Hell, my 3 year old son gets it OK?
(While playing Zoboomafoo Alphabet the Critical Update came onto the screen obscuring the Lemurs. "Daaaad stupid Windows is bothering me!")
This
No, because I could sue my mechanic for breaking my car. I can't sue Microsoft for breaking my computer.
>The fact of the matter is Windows is the most common target of hackers. They occasionall find stuff, it gets fixed.
No, the fact of the matter is that the oldest security hole still present in internet explorer is over...
2 years and 2 months old.
Look, if they ACTUALLY fixed their OS (and by OS I mean browser, which MS says is the OS) we wouldn't care. But, you see, since they don't care to fix their OS (and if you can't fix it in 2 years then you are one very pathetic uncaring company) then we will care to explain to others that they don't care.
Get it?
You can apply every security patch in the world, but IE is still lets any site read:
- Any and all of your files
- Run any code they please
- Upload files of their choosing
- Modify files they want to
- Delete files they want to
- Delete your BIOS so you can't boot up your computer
- Make your computer dial 911 constantly, tying up emergency systems
- Install viruses on your computer
- Make your computer do DDOS attacks
- Make your computer email bomb threats to the president under your name
All without warning you.
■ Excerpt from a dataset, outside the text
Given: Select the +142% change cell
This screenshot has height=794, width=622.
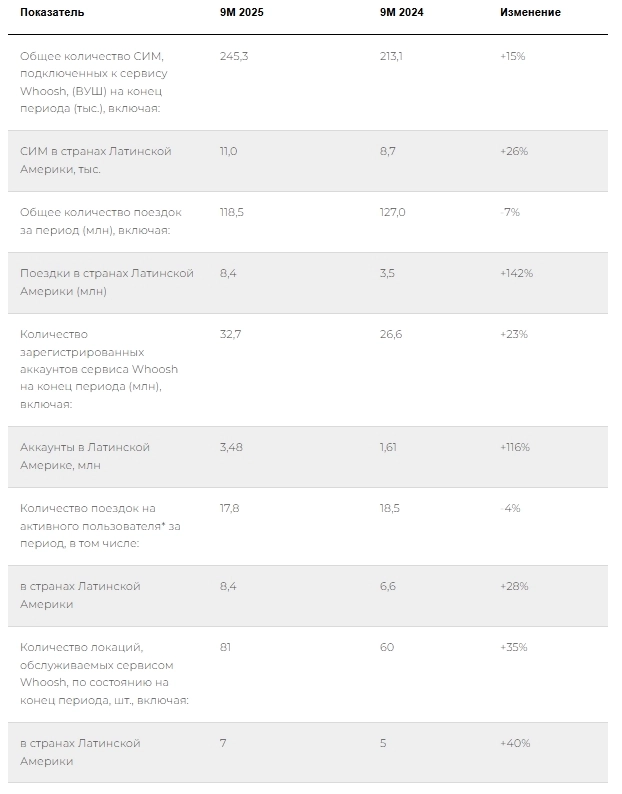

And any amount of patching won't affect it.
Is that not serious enough? Do they need to set your computer on fire to make it serious enough? Does your computer have to reach out and throttle you before you see how serious it is?
Sheesh.
If you could be told what you can see or read, then it follows that you could be told what to say or think - BoC
I have personally caught M$ stuff going around ZoneAlarm on two occasions:
... until Frontpage98. My first clue was when FP98 whined about being unable to find the nonexistent modem. ZAP didn't make a peep.
WinME, no patches, ZAPro; system had no modem, thus no internet connexion. ZAPro dutifully reported every attempt to connect (which a lot of programs try to do for one reason or another, usually innocently)
Win98, no patches, ZA Amateur 2.63 (I think); system has moden and DUN configured in the usual way. HAD been well-behaved. Made the mistake of installing TurboTax this past April, and it forcibly installed IE5.5. Which FUBAR'd DUN. When I finally got DUN working again and went online, ZA *immediately* reported an attempt to intrude, from a M$ IP address (I whois'd it, so I'm sure), IIRC on a UDP port. Excuse me? What business does M$ have trying to get into MY computer? And since IE5.5 wasn't running per se (I only use Netscape online), clearly it had suborned Windows itself. And again, ZA didn't make a peep, tho it had always reported every other attempt to get in or out.
This is why I IEradicated IE5.5 [see 98lite.net] and reverted the system to IE5.0, which had never exhibited any underhanded behaviour (tho I don't let it out on the net, I only use it for checking my HTML locally).
And yes, there is a hardware firewall in my future, exactly because of this sort of security breach.
~REZ~ #43301. Who'd fake being me anyway?